Screening strategy: for transduction with the lentiviruses carrying the library sgRNAs, HEK293-TCF-Hygror cells were seeded into 12-well plates at a density of 3 × 106 cells per well. A total of 1.65 × 108 HEK293-TCF-Hygror cells were transduced at a MOI of 0.2 to yield 3.3 × 107 transduced cells. Since the library (part A) contains 65,384 sgRNA constructs, this number is sufficient for the transduction of 500 cells with each unique sgRNA [54]. Untransduced cells were used as a control. The cells were spinoculated at 1000 × g for 2 h at 25 °C. After 24 h, the cells were pooled and replated in 15 cm plates at 6 × 106 cells per plate. The cells were then selected with 0.5 µg/mL puromycin (Fermentek) for 7 days. Untransduced control cells were selected in a similar manner. After seven days of selection, the untransduced control plates did not contain any viable cells. Surviving cells expressing sgRNAs were pooled, and 4 × 107 cells were pelleted and kept as an untreated control at −20 °C. The remaining cells were replated in 15 cm plates at 6 × 106 cells per plate and selected with 150 µg/mL hygromycin B for 10 days. During the incubation period, the medium and antibiotics were replaced every 3 days. Following treatment, 4 × 107 cells were collected for further analysis. The screen was performed twice. Genomic DNA was extracted from all samples (two untreated controls and two independent screened samples) as described previously [56]. sgRNA sequences were amplified from the genomic DNA for NGS using PCR with primers containing Illumina adaptors, complementary sequences to the sgRNA vector, and a unique barcode sequence for each sample, to enable multiplexed analysis [54]. The pooled samples from both screens were sequenced using the Illumina NextSeq platform (Crown Institute for Genomics, Weizmann Institute of Science). The results were analyzed using MAGeCK [16, 57] with default parameters as described previously [54]. Raw sgRNA sequencing read numbers, the MAGeCK scored and ranked list of genes and the Count summary from both screen repeats are provided in the supplementary materials (Supplementary Files S1–S3).
Validation of screen hits
To validate the screen results, sgRNAs for the top-ranking genes were individually cloned into the library backbone plasmid (Addgene, 52961). sgRNAs with nontargeting sequences (NT1) were used as controls. Lentiviruses produced from these plasmids were used to transduce HEK293-TCF-Hygror cells or the parental HEK293 cells. The cells were selected with 0.5 μg/mL puromycin for 7 days to create stable cell lines. HEK293-TCF-Hygror knockout cell lines were selected with hygromycin for 4 days, and the surviving cells were fixed with methanol and stained with 0.1% methylene blue (Sigma). To quantify the methylene blue staining the dye was extracted with 500 µL elution buffer (50% ethanol, 49% phosphate buffered saline, and 1% acetic acid). The eluted samples were loaded in triplicates to a 96-well plate, 100 µL per well, and absorbance at 570 nm was measured using a plate reader.
Cell viability assays
PrestoBlue viability reagent (Thermofisher, Ref A13261) was used according to the manufacturer’s protocol. Measurement of absorbance/fluorescence at 570 nm and 540/590 (excitation/emission), respectively, using Epoch microplate Spectrophotometer (BioTek).

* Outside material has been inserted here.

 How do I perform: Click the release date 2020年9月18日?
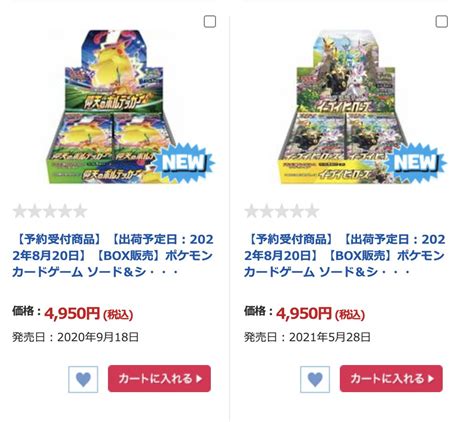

IncuCyte S3 Live-Cell analysis system was used to measure cell confluence at the SICF, Tel Aviv University.
CRISPR activation
CRISPR activation uses sgRNAs directed to various regions in endogenous promoters to recruit a catalytically inactive Cas9 (dCas9) fused to a transcription activator and consistently induces high gene expression levels [14, 58,59,60,61,62,63,64]. Three different sgRNA sequences targeting the DHX29 promoter obtained from the lentiSAMv2 library sequences (Addgene, 1000000078) were cloned into the lentiSAMv2 library backbone (Addgene, 75112) and packaged into lentiviral particles. sgRNAs with nontargeting sequences (NT1) were used as controls. HEK293 cells stably expressing the activation domain construct MS2-P65-HSF1 (Addgene, 89308, termed HEK293-active) were transduced with these lentiviral particles. These were selected with 5µg/mL Blasticidin (Invivogen) for 7 days to generate three distinct DHX29-activated cell lines termed DHX29Active #1/2/3 or NT1Active as control.

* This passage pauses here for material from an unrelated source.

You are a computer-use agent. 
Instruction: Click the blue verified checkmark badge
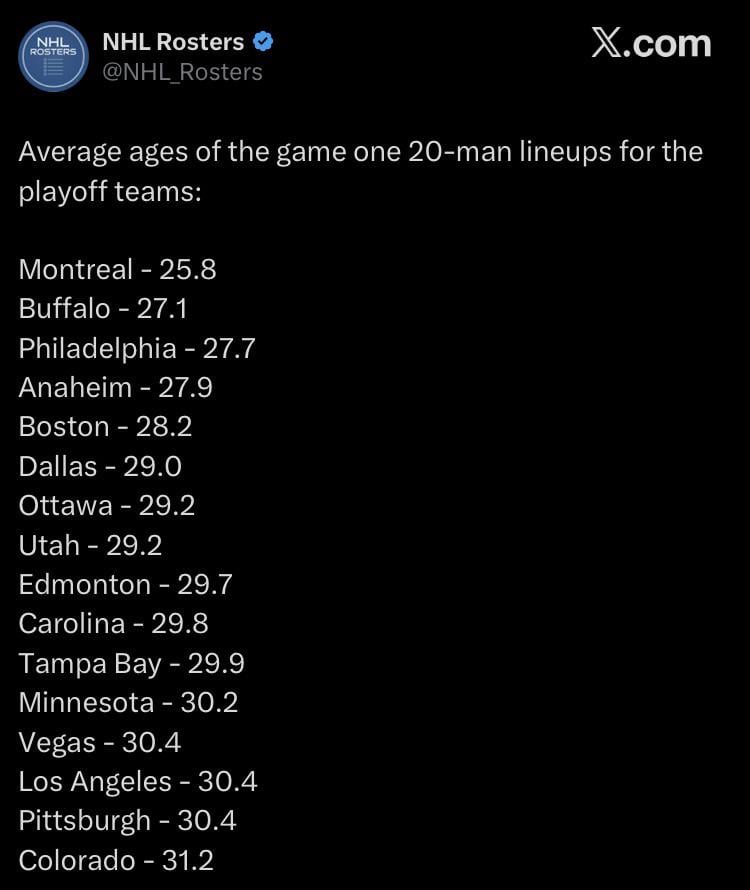point(263,42)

HEK293-TCF-Hygror and HEK293-mTCF-Hygror cell lines
The TCF/HSV-TK or mutated TCF/HSV-TK (mTCF/HSV-TK) plasmids were transfected to HEK293 cells. Cells stably expressing the reporters (designated HEK293-TCF-Hygror or HEK293-mTCF-Hygror) were selected with 0.95 mg/mL G418. Inducible Hygromcyin resistance was tested in the cell lines by transfection with 3 μg of the Δ33 β-catenin-GFP, or a GFP only vector. Following transfection, hygromycin (0.4 mg/mL) was added for 72 h, and the cells were then fixed with methanol and stained with methylene blue (Fig. S1B).

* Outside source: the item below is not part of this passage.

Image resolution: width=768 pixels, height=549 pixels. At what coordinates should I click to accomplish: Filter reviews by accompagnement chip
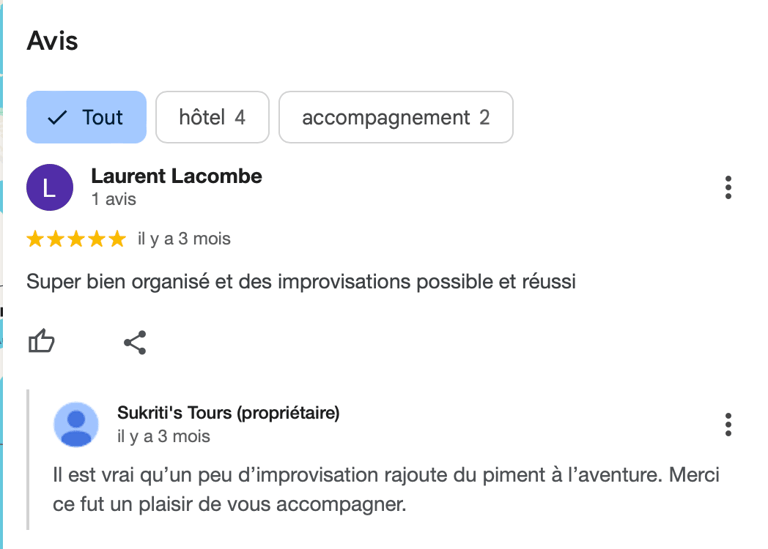395,117
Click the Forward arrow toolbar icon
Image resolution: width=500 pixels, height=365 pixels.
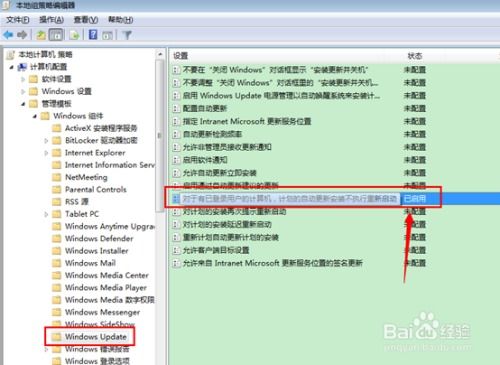(x=22, y=35)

To validate the specificity of the screen, HEK293-TCF-Hygror or HEK293-mTCF-Hygror were transduced with the KO constructs targeting the top-ranking genes SETDB1, DHX29 and NT1 as control (sgRNAs individually cloned into the library backbone plasmid (Addgene, 52961). The cells were selected with 0.5 μg/mL puromycin for seven days to create stable cell lines. The HEK293-TCF/mTCF-Hygror KO cell lines were selected with 350 µgr/mL Hygromycin for 7 days and the surviving cells were fixed with methanol and stained with 0.1% methylene blue (Sigma). To quantify the methylene blue staining the dye was extracted as described above, and absorbance at 570 nm was measured as described above using a plate reader.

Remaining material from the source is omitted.